> **The task**
Please give the lines of the material from the line with "Click the Fritekst" to the line with "click(x=172, y=14)" as a JSON list of strings, one string per line, leaving out blank lines.

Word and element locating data
■ ■ ■

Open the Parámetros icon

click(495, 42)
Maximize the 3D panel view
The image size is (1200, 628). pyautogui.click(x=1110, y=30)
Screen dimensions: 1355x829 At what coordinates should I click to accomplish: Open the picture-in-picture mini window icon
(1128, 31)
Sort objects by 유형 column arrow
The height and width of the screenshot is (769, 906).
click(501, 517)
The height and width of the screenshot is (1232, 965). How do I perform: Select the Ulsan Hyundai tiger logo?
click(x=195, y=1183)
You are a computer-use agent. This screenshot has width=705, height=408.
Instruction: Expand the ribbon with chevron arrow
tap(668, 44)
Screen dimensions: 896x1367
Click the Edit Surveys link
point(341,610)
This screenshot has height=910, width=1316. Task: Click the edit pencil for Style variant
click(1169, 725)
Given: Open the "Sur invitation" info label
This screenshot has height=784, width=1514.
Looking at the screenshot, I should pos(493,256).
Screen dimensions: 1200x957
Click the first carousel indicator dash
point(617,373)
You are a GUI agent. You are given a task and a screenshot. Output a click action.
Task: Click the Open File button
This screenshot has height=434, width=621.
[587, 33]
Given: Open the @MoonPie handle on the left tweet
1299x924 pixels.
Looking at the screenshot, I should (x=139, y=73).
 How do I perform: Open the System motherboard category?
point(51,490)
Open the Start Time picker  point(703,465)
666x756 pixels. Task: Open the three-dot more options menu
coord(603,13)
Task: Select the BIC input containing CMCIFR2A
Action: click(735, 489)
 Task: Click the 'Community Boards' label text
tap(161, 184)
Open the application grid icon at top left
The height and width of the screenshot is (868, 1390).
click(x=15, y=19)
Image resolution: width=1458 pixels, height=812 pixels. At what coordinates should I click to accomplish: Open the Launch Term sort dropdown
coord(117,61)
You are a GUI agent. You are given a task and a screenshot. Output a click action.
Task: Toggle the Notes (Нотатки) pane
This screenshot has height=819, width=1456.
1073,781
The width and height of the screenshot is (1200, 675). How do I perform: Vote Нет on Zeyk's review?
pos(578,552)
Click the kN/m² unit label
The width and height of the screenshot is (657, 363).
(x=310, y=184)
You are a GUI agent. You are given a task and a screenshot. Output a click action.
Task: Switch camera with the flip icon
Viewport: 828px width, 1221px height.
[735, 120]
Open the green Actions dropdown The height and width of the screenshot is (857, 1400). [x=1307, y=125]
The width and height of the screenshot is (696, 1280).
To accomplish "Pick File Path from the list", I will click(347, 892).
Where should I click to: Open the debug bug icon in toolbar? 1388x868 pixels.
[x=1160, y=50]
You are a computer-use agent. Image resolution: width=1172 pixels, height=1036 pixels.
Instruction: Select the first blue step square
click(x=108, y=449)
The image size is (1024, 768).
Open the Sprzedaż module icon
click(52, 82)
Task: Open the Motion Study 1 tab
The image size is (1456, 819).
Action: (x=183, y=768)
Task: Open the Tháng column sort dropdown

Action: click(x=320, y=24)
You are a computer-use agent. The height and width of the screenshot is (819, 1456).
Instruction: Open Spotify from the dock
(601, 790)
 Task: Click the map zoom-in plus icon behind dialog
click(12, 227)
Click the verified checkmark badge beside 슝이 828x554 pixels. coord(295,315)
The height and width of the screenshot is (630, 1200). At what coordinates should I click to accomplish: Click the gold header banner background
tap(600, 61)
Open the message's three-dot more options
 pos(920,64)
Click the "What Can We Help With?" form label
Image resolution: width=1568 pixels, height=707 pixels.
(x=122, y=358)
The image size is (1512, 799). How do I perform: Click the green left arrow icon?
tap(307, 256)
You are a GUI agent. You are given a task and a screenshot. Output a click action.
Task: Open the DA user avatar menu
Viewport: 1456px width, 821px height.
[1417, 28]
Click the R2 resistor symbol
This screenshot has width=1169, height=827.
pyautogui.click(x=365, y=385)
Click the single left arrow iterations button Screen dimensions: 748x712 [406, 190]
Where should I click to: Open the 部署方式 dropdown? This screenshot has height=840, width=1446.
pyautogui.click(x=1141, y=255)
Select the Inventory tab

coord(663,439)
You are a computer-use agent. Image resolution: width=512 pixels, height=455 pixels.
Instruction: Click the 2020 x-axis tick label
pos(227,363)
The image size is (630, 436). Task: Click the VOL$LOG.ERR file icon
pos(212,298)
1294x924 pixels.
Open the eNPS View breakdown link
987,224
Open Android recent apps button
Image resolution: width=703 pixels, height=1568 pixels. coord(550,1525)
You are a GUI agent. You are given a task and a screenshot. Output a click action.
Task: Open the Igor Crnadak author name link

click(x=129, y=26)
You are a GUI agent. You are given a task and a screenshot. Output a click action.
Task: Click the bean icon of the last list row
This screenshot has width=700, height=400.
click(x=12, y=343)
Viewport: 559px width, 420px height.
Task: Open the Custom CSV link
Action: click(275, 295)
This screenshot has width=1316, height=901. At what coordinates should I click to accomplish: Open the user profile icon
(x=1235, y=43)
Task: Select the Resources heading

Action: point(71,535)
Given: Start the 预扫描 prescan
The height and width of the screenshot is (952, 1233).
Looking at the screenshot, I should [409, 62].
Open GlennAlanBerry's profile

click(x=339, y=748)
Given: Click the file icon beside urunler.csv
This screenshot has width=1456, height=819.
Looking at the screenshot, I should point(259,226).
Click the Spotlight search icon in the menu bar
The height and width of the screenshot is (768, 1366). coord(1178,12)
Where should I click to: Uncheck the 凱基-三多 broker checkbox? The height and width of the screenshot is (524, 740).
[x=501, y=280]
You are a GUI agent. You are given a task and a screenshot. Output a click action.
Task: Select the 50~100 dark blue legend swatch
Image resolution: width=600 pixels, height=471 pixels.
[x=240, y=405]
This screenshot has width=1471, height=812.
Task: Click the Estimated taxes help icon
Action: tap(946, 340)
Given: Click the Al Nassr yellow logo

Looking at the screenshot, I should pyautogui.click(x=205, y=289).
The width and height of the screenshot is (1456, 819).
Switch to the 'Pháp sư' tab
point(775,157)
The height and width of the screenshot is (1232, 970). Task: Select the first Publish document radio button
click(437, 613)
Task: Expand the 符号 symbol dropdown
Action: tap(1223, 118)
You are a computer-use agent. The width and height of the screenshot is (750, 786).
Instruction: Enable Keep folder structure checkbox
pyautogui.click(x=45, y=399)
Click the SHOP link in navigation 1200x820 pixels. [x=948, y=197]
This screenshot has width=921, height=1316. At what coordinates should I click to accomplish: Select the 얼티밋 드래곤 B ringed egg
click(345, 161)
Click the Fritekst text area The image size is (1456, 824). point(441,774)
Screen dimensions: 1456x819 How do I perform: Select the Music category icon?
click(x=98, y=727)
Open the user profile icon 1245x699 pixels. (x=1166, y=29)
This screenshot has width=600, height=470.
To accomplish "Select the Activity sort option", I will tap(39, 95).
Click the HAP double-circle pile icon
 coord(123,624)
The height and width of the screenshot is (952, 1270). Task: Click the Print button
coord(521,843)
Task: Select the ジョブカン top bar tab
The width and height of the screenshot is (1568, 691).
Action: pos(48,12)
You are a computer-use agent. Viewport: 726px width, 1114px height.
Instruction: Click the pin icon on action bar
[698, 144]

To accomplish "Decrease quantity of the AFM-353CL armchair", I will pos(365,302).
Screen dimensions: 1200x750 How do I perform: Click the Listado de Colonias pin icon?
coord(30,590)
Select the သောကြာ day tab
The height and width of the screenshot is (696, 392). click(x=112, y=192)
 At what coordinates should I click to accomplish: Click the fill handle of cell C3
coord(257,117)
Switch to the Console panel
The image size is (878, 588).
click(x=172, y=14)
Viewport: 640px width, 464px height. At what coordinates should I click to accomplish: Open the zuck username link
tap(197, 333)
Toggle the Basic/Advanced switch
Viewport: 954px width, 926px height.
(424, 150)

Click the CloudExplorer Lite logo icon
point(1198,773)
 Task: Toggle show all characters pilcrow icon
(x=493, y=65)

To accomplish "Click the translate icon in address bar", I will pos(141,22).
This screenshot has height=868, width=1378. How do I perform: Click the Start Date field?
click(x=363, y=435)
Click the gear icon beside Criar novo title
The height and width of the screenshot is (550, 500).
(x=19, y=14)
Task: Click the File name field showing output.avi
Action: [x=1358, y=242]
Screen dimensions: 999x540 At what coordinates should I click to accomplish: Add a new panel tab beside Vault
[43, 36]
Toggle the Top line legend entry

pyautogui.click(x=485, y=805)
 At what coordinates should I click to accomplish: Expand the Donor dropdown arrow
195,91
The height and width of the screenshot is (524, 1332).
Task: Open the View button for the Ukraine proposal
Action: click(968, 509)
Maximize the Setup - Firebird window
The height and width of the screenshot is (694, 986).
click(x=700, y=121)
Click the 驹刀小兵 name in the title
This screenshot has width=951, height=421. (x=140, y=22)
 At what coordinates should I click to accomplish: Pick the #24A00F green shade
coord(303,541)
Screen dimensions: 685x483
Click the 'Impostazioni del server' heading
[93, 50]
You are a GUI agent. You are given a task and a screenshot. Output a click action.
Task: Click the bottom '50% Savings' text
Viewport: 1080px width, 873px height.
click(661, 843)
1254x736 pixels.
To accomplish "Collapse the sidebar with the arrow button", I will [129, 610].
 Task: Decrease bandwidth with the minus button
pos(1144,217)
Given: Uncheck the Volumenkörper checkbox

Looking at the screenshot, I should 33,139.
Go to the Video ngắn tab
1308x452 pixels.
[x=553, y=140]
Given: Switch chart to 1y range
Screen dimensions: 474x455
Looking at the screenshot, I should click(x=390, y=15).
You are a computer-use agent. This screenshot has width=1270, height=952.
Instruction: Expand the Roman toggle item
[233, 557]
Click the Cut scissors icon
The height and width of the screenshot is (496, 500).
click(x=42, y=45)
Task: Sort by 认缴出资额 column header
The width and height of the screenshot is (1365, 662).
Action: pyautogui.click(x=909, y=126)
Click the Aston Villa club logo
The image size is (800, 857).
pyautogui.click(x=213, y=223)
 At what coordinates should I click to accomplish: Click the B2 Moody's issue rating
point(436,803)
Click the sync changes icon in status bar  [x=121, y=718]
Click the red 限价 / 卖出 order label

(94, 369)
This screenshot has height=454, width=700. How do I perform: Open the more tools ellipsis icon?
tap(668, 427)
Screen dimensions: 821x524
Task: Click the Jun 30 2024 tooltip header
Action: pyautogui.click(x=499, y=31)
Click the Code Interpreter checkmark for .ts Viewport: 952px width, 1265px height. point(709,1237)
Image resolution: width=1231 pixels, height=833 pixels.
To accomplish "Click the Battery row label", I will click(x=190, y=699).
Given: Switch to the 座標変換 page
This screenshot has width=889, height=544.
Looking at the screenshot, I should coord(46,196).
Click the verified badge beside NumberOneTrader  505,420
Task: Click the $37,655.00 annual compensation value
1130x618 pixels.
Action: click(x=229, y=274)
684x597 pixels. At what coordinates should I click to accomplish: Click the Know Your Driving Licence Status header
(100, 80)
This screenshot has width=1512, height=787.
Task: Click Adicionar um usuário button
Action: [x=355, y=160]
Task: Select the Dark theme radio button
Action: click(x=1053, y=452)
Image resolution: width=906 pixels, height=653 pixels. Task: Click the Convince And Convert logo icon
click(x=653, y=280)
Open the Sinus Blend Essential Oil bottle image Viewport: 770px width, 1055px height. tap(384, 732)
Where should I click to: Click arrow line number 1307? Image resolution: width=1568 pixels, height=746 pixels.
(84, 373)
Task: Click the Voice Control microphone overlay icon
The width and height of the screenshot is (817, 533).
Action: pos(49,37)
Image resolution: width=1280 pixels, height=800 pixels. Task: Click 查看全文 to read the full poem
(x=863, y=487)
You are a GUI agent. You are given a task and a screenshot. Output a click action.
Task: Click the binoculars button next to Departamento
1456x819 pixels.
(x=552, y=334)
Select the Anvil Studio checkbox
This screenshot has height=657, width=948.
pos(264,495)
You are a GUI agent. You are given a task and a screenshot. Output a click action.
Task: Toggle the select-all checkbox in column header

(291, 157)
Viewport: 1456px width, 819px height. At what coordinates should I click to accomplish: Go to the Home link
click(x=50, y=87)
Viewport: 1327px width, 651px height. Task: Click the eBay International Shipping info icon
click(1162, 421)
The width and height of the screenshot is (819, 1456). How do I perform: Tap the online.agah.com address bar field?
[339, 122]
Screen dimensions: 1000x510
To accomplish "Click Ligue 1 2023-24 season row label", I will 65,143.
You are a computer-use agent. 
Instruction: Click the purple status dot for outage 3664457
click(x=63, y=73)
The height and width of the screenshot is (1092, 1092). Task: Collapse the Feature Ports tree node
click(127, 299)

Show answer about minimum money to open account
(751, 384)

■ ■ ■

> **Exercise response**
[
  "Click the Fritekst text area The image size is (1456, 824). point(441,774)",
  "Screen dimensions: 1456x819 How do I perform: Select the Music category icon?",
  "click(x=98, y=727)",
  "Open the user profile icon 1245x699 pixels. (x=1166, y=29)",
  "This screenshot has width=600, height=470.",
  "To accomplish \"Select the Activity sort option\", I will tap(39, 95).",
  "Click the HAP double-circle pile icon",
  " coord(123,624)",
  "The height and width of the screenshot is (952, 1270). Task: Click the Print button",
  "coord(521,843)",
  "Task: Select the ジョブカン top bar tab",
  "The width and height of the screenshot is (1568, 691).",
  "Action: pos(48,12)",
  "You are a computer-use agent. Viewport: 726px width, 1114px height.",
  "Instruction: Click the pin icon on action bar",
  "[698, 144]",
  "To accomplish \"Decrease quantity of the AFM-353CL armchair\", I will pos(365,302).",
  "Screen dimensions: 1200x750 How do I perform: Click the Listado de Colonias pin icon?",
  "coord(30,590)",
  "Select the သောကြာ day tab",
  "The height and width of the screenshot is (696, 392). click(x=112, y=192)",
  " At what coordinates should I click to accomplish: Click the fill handle of cell C3",
  "coord(257,117)",
  "Switch to the Console panel",
  "The image size is (878, 588).",
  "click(x=172, y=14)"
]